Class II Recall Issued for Evenity Injection Due to CGMP and Temperature Control Issues

A Class II recall has been issued for Evenity (romosozumab-aqqg) injection, 105 mg/1.17 mL, due to potential current good manufacturing practice (CGMP) deviations. The recall specifically involves a single lot (1178382, expiring 03/31/2027) of this subcutaneous injectable product manufactured by Amgen Inc. The concern stems from potential temperature excursions during transit, likely caused by shipping delays. The affected product is packaged in units of two pre-filled syringes and carries the National Drug Code (NDC) 55513-880-02.

The recall, initiated voluntarily by McKesson Medical-Surgical Inc. on April 21, 2025, remains ongoing and affects distribution in Ohio, Virginia, and Florida. Though no press release has been issued, the US Food and Drug Administration classified this as a Class II recall on July 21, 2025, indicating the product may cause temporary or medically reversible adverse health consequences, with remote probability of serious harm. Notification to consignees was made via letter. The event is listed under Event ID 97110, with the recall number D-0539-2025.

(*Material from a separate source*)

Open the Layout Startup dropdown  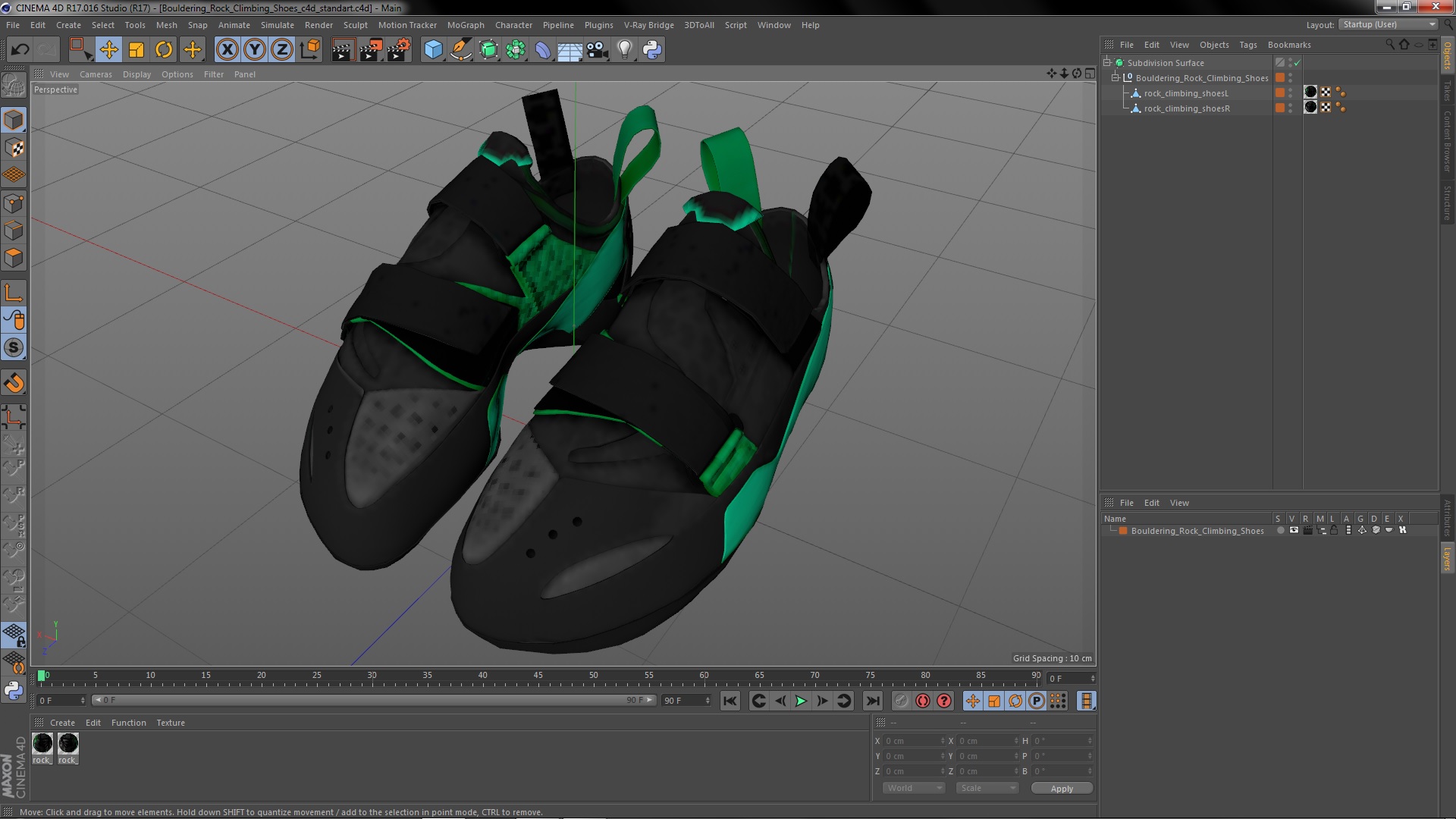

Evenity is a prescription medication indicated for the treatment of osteoporosis in postmenopausal women at high risk for fracture. The drug is a sclerostin inhibitor that helps to increase bone formation and, to a lesser extent, decrease bone resorption, offering an important treatment option for patients who have failed or are intolerant to other therapies. Pharmacists should remain alert for product from the affected lot and follow appropriate return or disposal instructions if in possession of the recalled inventory.